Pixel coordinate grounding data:
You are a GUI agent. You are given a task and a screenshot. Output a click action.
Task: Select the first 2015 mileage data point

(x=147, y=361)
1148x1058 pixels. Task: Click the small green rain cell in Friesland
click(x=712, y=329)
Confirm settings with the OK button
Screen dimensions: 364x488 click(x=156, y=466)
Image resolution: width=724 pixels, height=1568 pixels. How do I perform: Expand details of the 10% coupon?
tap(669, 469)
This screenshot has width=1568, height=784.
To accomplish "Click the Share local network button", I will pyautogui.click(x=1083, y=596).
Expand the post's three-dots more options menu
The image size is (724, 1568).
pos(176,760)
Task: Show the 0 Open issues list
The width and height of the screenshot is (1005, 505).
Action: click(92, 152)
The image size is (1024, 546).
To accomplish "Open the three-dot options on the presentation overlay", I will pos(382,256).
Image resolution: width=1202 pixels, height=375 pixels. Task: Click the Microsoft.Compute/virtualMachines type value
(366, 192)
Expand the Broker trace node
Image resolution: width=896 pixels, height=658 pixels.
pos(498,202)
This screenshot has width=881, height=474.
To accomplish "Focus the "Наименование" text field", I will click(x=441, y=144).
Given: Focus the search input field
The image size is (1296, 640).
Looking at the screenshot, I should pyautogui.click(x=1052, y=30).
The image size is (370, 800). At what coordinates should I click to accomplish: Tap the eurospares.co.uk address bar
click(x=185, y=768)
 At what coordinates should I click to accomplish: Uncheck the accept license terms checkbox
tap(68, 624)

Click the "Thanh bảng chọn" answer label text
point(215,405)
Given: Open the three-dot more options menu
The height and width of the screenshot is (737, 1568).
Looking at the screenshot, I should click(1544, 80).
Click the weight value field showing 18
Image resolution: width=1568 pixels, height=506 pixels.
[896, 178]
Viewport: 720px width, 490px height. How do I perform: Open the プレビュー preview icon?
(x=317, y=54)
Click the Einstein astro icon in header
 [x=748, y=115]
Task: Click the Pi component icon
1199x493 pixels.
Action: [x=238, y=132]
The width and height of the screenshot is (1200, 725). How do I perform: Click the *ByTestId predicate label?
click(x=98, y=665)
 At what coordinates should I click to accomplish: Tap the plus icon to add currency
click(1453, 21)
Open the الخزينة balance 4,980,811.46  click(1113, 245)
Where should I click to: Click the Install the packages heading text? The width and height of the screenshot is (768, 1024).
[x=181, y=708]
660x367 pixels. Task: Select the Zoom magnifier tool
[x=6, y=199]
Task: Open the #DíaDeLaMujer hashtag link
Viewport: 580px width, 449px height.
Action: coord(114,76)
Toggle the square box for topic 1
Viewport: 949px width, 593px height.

• _Directions_
Your task is to retype the records above exactly.

• _Solved problem_
You are a GUI agent. You are given a task and a screenshot. Output a click action.
Task: Select the first 2015 mileage data point

(x=147, y=361)
1148x1058 pixels. Task: Click the small green rain cell in Friesland
click(x=712, y=329)
Confirm settings with the OK button
Screen dimensions: 364x488 click(x=156, y=466)
Image resolution: width=724 pixels, height=1568 pixels. How do I perform: Expand details of the 10% coupon?
tap(669, 469)
This screenshot has width=1568, height=784.
To accomplish "Click the Share local network button", I will pyautogui.click(x=1083, y=596).
Expand the post's three-dots more options menu
The image size is (724, 1568).
pos(176,760)
Task: Show the 0 Open issues list
The width and height of the screenshot is (1005, 505).
Action: click(92, 152)
The image size is (1024, 546).
To accomplish "Open the three-dot options on the presentation overlay", I will pos(382,256).
Image resolution: width=1202 pixels, height=375 pixels. Task: Click the Microsoft.Compute/virtualMachines type value
(366, 192)
Expand the Broker trace node
Image resolution: width=896 pixels, height=658 pixels.
pos(498,202)
This screenshot has width=881, height=474.
To accomplish "Focus the "Наименование" text field", I will click(x=441, y=144).
Given: Focus the search input field
The image size is (1296, 640).
Looking at the screenshot, I should pyautogui.click(x=1052, y=30).
The image size is (370, 800). At what coordinates should I click to accomplish: Tap the eurospares.co.uk address bar
click(x=185, y=768)
 At what coordinates should I click to accomplish: Uncheck the accept license terms checkbox
tap(68, 624)

Click the "Thanh bảng chọn" answer label text
point(215,405)
Given: Open the three-dot more options menu
The height and width of the screenshot is (737, 1568).
Looking at the screenshot, I should click(1544, 80).
Click the weight value field showing 18
Image resolution: width=1568 pixels, height=506 pixels.
[896, 178]
Viewport: 720px width, 490px height. How do I perform: Open the プレビュー preview icon?
(x=317, y=54)
Click the Einstein astro icon in header
 [x=748, y=115]
Task: Click the Pi component icon
1199x493 pixels.
Action: [x=238, y=132]
The width and height of the screenshot is (1200, 725). How do I perform: Click the *ByTestId predicate label?
click(x=98, y=665)
 At what coordinates should I click to accomplish: Tap the plus icon to add currency
click(1453, 21)
Open the الخزينة balance 4,980,811.46  click(1113, 245)
Where should I click to: Click the Install the packages heading text? The width and height of the screenshot is (768, 1024).
[x=181, y=708]
660x367 pixels. Task: Select the Zoom magnifier tool
[x=6, y=199]
Task: Open the #DíaDeLaMujer hashtag link
Viewport: 580px width, 449px height.
Action: coord(114,76)
Toggle the square box for topic 1
Viewport: 949px width, 593px height.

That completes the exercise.